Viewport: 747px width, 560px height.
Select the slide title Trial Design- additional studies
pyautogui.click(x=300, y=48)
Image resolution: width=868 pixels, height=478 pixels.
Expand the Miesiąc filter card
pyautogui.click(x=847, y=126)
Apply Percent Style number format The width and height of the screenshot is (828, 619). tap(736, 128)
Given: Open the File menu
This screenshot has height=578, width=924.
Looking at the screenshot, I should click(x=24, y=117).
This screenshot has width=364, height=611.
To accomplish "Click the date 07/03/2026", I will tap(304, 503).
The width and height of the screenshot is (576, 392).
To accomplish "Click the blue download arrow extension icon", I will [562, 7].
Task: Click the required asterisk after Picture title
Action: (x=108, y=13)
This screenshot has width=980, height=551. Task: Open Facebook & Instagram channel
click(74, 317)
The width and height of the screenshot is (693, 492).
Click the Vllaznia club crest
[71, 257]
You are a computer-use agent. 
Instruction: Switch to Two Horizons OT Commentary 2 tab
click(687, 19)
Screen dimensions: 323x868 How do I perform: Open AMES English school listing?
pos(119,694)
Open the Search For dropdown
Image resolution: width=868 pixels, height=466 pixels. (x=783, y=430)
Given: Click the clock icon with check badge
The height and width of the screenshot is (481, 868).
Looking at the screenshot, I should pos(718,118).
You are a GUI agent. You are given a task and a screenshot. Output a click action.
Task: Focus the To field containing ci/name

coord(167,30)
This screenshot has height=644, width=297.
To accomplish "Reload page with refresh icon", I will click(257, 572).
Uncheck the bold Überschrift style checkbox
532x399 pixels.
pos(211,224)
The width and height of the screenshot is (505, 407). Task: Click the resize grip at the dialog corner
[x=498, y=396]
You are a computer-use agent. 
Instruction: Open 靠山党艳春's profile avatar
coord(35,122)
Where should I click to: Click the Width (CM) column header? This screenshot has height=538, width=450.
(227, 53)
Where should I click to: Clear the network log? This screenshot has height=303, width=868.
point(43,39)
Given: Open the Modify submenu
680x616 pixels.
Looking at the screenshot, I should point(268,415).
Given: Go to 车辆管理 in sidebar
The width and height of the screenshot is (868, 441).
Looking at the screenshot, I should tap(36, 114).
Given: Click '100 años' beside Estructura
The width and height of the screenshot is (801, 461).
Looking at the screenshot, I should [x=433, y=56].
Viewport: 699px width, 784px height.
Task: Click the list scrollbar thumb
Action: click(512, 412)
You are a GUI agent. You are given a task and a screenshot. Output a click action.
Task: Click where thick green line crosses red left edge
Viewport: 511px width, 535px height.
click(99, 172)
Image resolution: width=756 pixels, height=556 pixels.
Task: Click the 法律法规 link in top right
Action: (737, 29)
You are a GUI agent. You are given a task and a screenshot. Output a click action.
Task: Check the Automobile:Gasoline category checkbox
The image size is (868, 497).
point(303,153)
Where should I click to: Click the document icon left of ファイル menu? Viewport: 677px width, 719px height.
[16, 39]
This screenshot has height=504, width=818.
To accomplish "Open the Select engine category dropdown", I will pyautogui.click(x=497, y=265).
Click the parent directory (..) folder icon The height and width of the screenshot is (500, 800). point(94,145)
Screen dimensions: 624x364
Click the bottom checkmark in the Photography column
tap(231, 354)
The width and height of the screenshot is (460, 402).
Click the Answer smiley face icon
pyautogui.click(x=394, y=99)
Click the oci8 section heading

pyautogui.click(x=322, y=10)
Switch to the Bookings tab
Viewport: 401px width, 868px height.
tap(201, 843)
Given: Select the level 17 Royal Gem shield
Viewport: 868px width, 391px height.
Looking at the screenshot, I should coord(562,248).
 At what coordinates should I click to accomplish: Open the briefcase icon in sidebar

##########

### ABOUT THIS TASK:
Exactly as they appear above, give the entries again.

### REPLY:
Viewport: 747px width, 560px height.
Select the slide title Trial Design- additional studies
pyautogui.click(x=300, y=48)
Image resolution: width=868 pixels, height=478 pixels.
Expand the Miesiąc filter card
pyautogui.click(x=847, y=126)
Apply Percent Style number format The width and height of the screenshot is (828, 619). tap(736, 128)
Given: Open the File menu
This screenshot has height=578, width=924.
Looking at the screenshot, I should click(x=24, y=117).
This screenshot has width=364, height=611.
To accomplish "Click the date 07/03/2026", I will tap(304, 503).
The width and height of the screenshot is (576, 392).
To accomplish "Click the blue download arrow extension icon", I will [562, 7].
Task: Click the required asterisk after Picture title
Action: (x=108, y=13)
This screenshot has width=980, height=551. Task: Open Facebook & Instagram channel
click(74, 317)
The width and height of the screenshot is (693, 492).
Click the Vllaznia club crest
[71, 257]
You are a computer-use agent. 
Instruction: Switch to Two Horizons OT Commentary 2 tab
click(687, 19)
Screen dimensions: 323x868 How do I perform: Open AMES English school listing?
pos(119,694)
Open the Search For dropdown
Image resolution: width=868 pixels, height=466 pixels. (x=783, y=430)
Given: Click the clock icon with check badge
The height and width of the screenshot is (481, 868).
Looking at the screenshot, I should pos(718,118).
You are a GUI agent. You are given a task and a screenshot. Output a click action.
Task: Focus the To field containing ci/name

coord(167,30)
This screenshot has height=644, width=297.
To accomplish "Reload page with refresh icon", I will click(257, 572).
Uncheck the bold Überschrift style checkbox
532x399 pixels.
pos(211,224)
The width and height of the screenshot is (505, 407). Task: Click the resize grip at the dialog corner
[x=498, y=396]
You are a computer-use agent. 
Instruction: Open 靠山党艳春's profile avatar
coord(35,122)
Where should I click to: Click the Width (CM) column header? This screenshot has height=538, width=450.
(227, 53)
Where should I click to: Clear the network log? This screenshot has height=303, width=868.
point(43,39)
Given: Open the Modify submenu
680x616 pixels.
Looking at the screenshot, I should point(268,415).
Given: Go to 车辆管理 in sidebar
The width and height of the screenshot is (868, 441).
Looking at the screenshot, I should tap(36, 114).
Given: Click '100 años' beside Estructura
The width and height of the screenshot is (801, 461).
Looking at the screenshot, I should [x=433, y=56].
Viewport: 699px width, 784px height.
Task: Click the list scrollbar thumb
Action: click(512, 412)
You are a GUI agent. You are given a task and a screenshot. Output a click action.
Task: Click where thick green line crosses red left edge
Viewport: 511px width, 535px height.
click(99, 172)
Image resolution: width=756 pixels, height=556 pixels.
Task: Click the 法律法规 link in top right
Action: (737, 29)
You are a GUI agent. You are given a task and a screenshot. Output a click action.
Task: Check the Automobile:Gasoline category checkbox
The image size is (868, 497).
point(303,153)
Where should I click to: Click the document icon left of ファイル menu? Viewport: 677px width, 719px height.
[16, 39]
This screenshot has height=504, width=818.
To accomplish "Open the Select engine category dropdown", I will pyautogui.click(x=497, y=265).
Click the parent directory (..) folder icon The height and width of the screenshot is (500, 800). point(94,145)
Screen dimensions: 624x364
Click the bottom checkmark in the Photography column
tap(231, 354)
The width and height of the screenshot is (460, 402).
Click the Answer smiley face icon
pyautogui.click(x=394, y=99)
Click the oci8 section heading

pyautogui.click(x=322, y=10)
Switch to the Bookings tab
Viewport: 401px width, 868px height.
tap(201, 843)
Given: Select the level 17 Royal Gem shield
Viewport: 868px width, 391px height.
Looking at the screenshot, I should coord(562,248).
 At what coordinates should I click to accomplish: Open the briefcase icon in sidebar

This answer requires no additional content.